Les harragas, en Algérie, sont les «brûleurs de route». L'expression, rude comme le pays, désigne les candidats à l'exil, qu'ils le restent ou qu'ils réussissent. Dans une société plus souvent qu'à son tour déchirée par l'histoire, ils sont nombreux à se laisser tenter de brûler leurs vaisseaux. Boualem Sansal consacre son quatrième roman à cette tentation ancestrale. «On quitte davantage ce pays qu'on n'y arrive», écrit-il ajoutant: «C'est une malédiction qui se perpétue de siècle en siècle depuis les Romains.» Et encore: «Nous sommes tous, de tout temps, des harragas, des brûleurs de routes, c'est le sens de notre histoire».

VENDANGE TARDIVE

Boualem Sansal est une vendange tardive dans la littérature d'Afrique du Nord. Cet économiste est directeur général au ministère algérien de l'Industrie quand, la cinquantaine venue, lui prend l'envie de traduire dans des romans les colères qu'il ne peut plus contenir devant la dégradation de la société algérienne. Son amitié avec le regretté Rachid Mimouni le convainc de tenter ce saut dans l'écriture. «Le serment des barbares» (Folio), sa première oeuvre de fiction, fait sensation en 1999: le style, comme un oued tumultueux, tranche dans le paysage littéraire algérien où ceux qui ne se plient pas aux convenances politiques et religieuses le payent souvent de leur vie.

Sélectionnée par les Goncourt, cette première oeuvre surprend la critique qui se retrouve unanime. Une fiction rabelaisienne permet à celui qui s'impose d'emblée comme un remarquable écrivain d'en dire plus que le haut fonctionnaire prisonnier de ses chiffres. Un fonctionnaire qui ne le restera pas longtemps: après un deuxième roman («L'enfant fou de l'arbre creux», 2000, Folio) et un troisième («Dis-moi le paradis», 2003), il se retrouve licencié. Ses fictions en ont trop dit sur un régime qui, aujourd'hui comme hier, reste celui d'une stricte pensée unique. Des fictions qui ont évolué, sinon sur le fond, du moins dans la manière.

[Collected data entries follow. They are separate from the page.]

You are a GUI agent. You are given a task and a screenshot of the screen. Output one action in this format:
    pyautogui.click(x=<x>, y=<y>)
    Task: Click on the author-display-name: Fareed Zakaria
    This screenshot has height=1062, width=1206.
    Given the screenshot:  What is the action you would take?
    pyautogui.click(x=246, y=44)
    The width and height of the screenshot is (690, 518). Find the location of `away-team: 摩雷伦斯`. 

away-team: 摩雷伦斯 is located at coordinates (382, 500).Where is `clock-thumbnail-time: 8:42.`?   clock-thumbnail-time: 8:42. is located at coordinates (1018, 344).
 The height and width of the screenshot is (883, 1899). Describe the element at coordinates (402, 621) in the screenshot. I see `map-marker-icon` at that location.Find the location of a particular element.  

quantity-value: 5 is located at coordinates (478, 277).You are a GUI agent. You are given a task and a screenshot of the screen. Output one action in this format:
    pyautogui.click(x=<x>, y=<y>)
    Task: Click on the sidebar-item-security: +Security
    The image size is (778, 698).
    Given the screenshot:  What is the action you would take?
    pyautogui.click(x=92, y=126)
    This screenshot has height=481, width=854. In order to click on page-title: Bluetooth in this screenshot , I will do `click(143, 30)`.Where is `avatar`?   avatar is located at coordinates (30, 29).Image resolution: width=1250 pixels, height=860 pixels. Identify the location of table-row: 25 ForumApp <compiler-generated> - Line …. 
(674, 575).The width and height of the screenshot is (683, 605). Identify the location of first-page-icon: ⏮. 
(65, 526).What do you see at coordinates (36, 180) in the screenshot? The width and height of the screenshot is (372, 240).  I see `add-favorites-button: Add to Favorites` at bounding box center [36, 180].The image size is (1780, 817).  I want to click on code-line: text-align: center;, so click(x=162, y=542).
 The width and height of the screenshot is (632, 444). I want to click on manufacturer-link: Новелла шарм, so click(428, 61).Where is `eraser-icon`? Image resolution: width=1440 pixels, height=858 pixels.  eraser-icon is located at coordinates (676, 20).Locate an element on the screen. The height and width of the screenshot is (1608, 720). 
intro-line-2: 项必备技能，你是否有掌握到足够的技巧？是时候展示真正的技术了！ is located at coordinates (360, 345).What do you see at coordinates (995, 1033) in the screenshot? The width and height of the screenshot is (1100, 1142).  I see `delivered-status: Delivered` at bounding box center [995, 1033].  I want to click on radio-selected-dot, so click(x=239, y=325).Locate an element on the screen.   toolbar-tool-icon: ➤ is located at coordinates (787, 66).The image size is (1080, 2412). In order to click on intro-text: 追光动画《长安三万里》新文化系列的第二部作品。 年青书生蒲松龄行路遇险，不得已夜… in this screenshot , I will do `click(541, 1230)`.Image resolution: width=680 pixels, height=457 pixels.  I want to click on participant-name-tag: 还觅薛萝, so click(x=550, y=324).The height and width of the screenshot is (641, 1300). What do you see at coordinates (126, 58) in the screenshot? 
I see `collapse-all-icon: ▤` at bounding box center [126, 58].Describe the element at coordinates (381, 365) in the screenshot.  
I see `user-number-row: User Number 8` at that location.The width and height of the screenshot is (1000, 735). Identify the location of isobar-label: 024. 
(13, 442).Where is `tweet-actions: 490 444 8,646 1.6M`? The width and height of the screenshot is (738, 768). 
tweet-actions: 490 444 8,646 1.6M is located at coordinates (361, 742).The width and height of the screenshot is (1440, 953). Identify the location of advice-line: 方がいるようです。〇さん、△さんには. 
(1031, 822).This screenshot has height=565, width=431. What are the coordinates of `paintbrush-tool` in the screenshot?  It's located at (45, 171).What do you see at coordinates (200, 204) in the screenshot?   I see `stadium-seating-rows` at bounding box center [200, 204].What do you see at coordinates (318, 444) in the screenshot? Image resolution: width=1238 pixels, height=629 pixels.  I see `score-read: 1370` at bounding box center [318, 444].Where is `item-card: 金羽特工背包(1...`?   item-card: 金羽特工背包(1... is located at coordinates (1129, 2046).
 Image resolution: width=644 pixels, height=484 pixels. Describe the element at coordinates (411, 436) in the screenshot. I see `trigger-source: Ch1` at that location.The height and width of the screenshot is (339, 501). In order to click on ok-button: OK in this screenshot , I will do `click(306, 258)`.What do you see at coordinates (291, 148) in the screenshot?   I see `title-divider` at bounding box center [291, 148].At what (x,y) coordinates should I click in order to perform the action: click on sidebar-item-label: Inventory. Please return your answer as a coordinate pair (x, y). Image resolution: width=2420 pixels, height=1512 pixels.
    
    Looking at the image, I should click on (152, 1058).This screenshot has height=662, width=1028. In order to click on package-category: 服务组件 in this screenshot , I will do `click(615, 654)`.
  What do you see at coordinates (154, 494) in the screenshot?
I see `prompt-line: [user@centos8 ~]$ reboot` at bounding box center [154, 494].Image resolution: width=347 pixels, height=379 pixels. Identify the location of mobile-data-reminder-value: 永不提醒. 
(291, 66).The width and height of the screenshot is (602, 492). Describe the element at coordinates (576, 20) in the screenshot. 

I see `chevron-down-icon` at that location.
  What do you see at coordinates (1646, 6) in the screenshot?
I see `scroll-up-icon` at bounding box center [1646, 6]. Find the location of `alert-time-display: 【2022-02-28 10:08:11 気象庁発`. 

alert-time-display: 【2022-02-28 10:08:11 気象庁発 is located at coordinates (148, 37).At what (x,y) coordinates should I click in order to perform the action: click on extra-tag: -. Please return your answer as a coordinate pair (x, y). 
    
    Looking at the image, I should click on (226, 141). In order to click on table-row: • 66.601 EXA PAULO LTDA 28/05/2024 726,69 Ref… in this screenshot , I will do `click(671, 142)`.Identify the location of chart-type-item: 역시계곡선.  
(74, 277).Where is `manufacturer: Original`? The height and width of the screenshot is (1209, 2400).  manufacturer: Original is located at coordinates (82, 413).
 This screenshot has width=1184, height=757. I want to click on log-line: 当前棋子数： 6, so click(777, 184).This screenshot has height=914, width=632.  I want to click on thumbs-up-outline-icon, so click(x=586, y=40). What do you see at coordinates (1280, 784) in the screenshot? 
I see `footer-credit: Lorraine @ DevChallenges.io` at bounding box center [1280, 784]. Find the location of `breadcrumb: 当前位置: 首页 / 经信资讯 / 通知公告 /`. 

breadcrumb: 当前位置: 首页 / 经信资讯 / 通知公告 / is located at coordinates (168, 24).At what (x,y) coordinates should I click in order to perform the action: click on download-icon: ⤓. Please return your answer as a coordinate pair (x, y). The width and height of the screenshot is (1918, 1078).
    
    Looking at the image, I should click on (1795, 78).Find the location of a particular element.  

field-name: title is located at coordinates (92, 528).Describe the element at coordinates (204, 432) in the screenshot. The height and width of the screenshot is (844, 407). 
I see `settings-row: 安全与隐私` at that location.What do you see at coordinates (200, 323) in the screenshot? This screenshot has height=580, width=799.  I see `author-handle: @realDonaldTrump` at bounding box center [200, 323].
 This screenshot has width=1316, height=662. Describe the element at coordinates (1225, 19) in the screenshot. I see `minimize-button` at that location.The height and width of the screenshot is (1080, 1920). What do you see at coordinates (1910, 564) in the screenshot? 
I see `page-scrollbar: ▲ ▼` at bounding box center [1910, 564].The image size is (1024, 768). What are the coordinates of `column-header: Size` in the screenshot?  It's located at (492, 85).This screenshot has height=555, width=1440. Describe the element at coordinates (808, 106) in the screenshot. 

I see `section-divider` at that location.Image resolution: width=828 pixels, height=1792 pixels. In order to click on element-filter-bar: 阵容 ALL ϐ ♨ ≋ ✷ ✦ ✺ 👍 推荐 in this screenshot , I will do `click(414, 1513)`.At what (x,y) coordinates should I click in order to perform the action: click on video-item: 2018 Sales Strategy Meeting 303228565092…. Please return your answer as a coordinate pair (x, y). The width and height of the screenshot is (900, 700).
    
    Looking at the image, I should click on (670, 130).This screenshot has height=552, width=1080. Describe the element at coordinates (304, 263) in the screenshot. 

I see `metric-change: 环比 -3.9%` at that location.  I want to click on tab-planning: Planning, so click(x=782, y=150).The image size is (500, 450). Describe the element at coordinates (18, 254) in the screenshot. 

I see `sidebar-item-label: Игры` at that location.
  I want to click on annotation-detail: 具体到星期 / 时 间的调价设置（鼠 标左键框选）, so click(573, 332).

Au fil des années, la violence le cède à l'ironie, voire à l'humour et à la sensualité. Les personnages sont mieux cernés, leur histoire moins tempétueuse. Avec ce quatrième roman, Boualem Sansal fait montre, plus encore que les fois précédentes, d'une totale maîtrise dans le récit. Lamia, pédiatre, «vieille fille» de 32 ans, vit dans la solitude d'une maison familiale hantée par les souvenirs des ancêtres. Elle se trouve brutalement bousculée par Chérifa, une jeune fofolle, enceinte de surcroît, surgie d'on ne sait où et qui va retourner son destin comme les strings et autres tee-shirts qu'elle laisse traîner partout. Entre les deux femmes se noue une relation à haine et à coeur. Dépassant cette fois la description des dérives du pouvoir et des cicatrices laissées par celles-ci dans le petit peuple, l'auteur se livre ici à une très attentive observation psychologique par-delà les générations et les pages d'histoire.

ESPÉRANCE

Pour la première fois dans l'oeuvre de Boualem Sansal, «Harraga» laisse une place à une espérance convaincante parce qu'inscrite dans le quotidien. Certes, l'auteur dénonce une fois de plus les indéracinables absurdités qui paralysent toujours la société algérienne. Mais la réflexion qu'il esquisse à travers le magistral portrait de la pédiatre va bien plus loin que de simples règlements de compte. L'exil qui tente tellement d'Algériens n'est-il pas une fausse issue parce qu'il ne peut déboucher que sur une impasse, l'humiliation d'un refoulement ou l'enfermement dans un camp de transit à la frontière marocaine ou, simplement, la honte de la fuite? La véritable harraga ne doit-elle pas être d'abord intérieure? S'il faut brûler les routes, ne faut-il pas d'abord brûler sa route personnelle? Brûler les tentations d'abandon ou de violence pour permettre à la vie de renaître là où elle est, encore et toujours?

Il faut découvrir, avec l'issue de l'affrontement entre Lamia et Chérifa, les dernières pages de ce roman tellement d'aujourd'hui: elles apportent une réponse lumineuse à ces questions.